Nueve de mayo. Noche cerrada. De milagro alcancé el metro Indios Verdes en su corrida final. Acunado en mi asiento me deleitaba a la idea de tenderme en la cama y morirme unas horas. Bostecé, desplegué el vespertino. “Este año generación suficiente de empleos», el de Los Pinos. Qué bien. Música para mis oídos. Me adormecí. Y aquella música. De cámara. Barroca. ¿Una romanza medieval? Hice un esfuerzo y fugándome del sueño los entreabrí. No, no era música producida por el optimismo oficial ante el empleo floreciente, sino por esos músicos ambulantes. ¡Y ejecutaban aquella dulce balada de la Europa medieval! Me espabilé.
¿El por qué de mi asombro? Por la metamorfosis que se puede advertir en el arte musical dentro del metro. En anteriores sexenios, el viejo resquebrajado con una ciega guitarra, o al revés, voz de gargajo: “Gabino Barrera – no entendía razones – andando en la…” Sexenios más tarde, el desempleado, haciendo de tripas acordeón: “Ay, quiéreme – porque ya logré ponerte…” Sexenios después (la necesidad), dos estudiantes, flauta y guitarra: “El cóndor pasa”. Y después el trío, el cuarteto. Hoy, con el presidente del empleo, todo un conjunto de cámara, con director, ejecutantes e instrumentos de época. Hasta parecen del Conservatorio, pensé, y al de la batuta. “¿Pueden ejecutar algo de Bach?” El del violín, arete en la oreja: “No le haga caso al bigotón, maestro, que hasta con la batuta puede perder. Mire, la gente se baja sin cooperar”.
– Y en pleno vagón del metro utilizan violín y clarinete.
– Clarinete el que nos dio Feli-pillo, que nos pintó violín.
– Y ese instrumento antiguo. Hermosa siringa.
– Siringa la que nos vino a acomodar, que al concertista profesional lo botó a botear en el metro. ¿Sabe a dónde vamos en esta medianoche? A una serenata de día de la madre, y tocar para una madre ajena me sabe a madres. Todo por llevarle unos cobres a la madre propia. ¿Qué le parece la madriza que nos acomodó el hijo de su madre?
Ah, pues ya va a amanecer el día del comercio, del festejo inducido y el beso, el abrazo y el regalo en papel celofán. Yo, que no acostumbro festejar a mi madre, cuándo iba a imaginar que hoy, al trascuerno y muy temprano, me la iban a celebrar. «Así que van a una serenata». Vivo de genio, el de la viola da gamba: “¡No le haga plática al bigotón! Ya mero debemos bajarnos, y hay que estar puntuales, acuérdese”.

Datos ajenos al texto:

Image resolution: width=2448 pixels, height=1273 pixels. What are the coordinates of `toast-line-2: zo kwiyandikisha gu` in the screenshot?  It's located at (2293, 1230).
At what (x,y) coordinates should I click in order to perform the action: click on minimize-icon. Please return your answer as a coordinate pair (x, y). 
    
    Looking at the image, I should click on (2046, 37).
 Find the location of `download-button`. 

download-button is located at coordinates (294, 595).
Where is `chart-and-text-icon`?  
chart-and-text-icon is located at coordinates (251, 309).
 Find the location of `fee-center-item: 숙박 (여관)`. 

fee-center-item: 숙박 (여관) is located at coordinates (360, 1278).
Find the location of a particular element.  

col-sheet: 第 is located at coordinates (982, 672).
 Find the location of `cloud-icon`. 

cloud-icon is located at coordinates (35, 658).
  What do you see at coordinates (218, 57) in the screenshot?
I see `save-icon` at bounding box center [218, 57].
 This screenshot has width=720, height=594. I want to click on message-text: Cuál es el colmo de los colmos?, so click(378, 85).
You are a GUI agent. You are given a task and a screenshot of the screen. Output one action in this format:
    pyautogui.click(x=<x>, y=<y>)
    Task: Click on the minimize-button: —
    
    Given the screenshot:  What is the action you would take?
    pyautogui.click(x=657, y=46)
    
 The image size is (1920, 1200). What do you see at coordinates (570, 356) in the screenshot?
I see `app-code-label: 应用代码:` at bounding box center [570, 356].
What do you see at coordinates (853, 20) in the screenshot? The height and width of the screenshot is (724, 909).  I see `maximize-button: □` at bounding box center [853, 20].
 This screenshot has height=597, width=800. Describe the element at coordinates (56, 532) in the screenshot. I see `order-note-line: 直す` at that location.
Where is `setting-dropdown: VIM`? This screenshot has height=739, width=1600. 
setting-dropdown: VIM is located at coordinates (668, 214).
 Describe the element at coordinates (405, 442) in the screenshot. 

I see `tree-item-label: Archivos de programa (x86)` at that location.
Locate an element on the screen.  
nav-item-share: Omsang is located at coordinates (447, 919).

-Y esa flauta dulce -dije-. Ese corno. Bella rondalla.
– Nosotros no hicimos rondalla con ese hijo de su bandurria que de promesas nos dio mucha flauta dulce, pero de empleo, puro corno. (Ah, las tristuras del desempleo.) Al de la batuta, el del violín: “¡Maestro, todos se nos fueron sin su cooperacha! Ya estamos solos en el vagón y a saber en qué estación andamos. Todo por su plática con el bigotón, maestro”.
¿La estación en que andábamos? El de overol y aceitera en mano nos sacó de la duda: “A ver, no estorbar, que ando midiendo el aceite”.
Me azoré. ¿Y este? ¿Un mecánico? El de la zampoña: “¿Ve, maestro? Ya estamos en el depósito, en el taller del metro. Nos fuimos en blanco porque usted se puso a echar plática con el bigotón. ¿Y ahora cómo nos regresamos a la serenata? ¿Gastar en taxi lo que no recolectamos?”
Válgame. Lo aplaqué: “No importa. ¿Cuántos son ustedes? ¿Once? Aquí tienen”. Puse en sus manos dos pesos con treinta y cinco centavos. “Todo suyo. Se lo reparten como hermanitos”.
Fue entonces, mis valedores: entre todos los músicos, ejecutantes profesionales, muy de madrugada me la festejaron. A Tula, mi madre. (Fin.)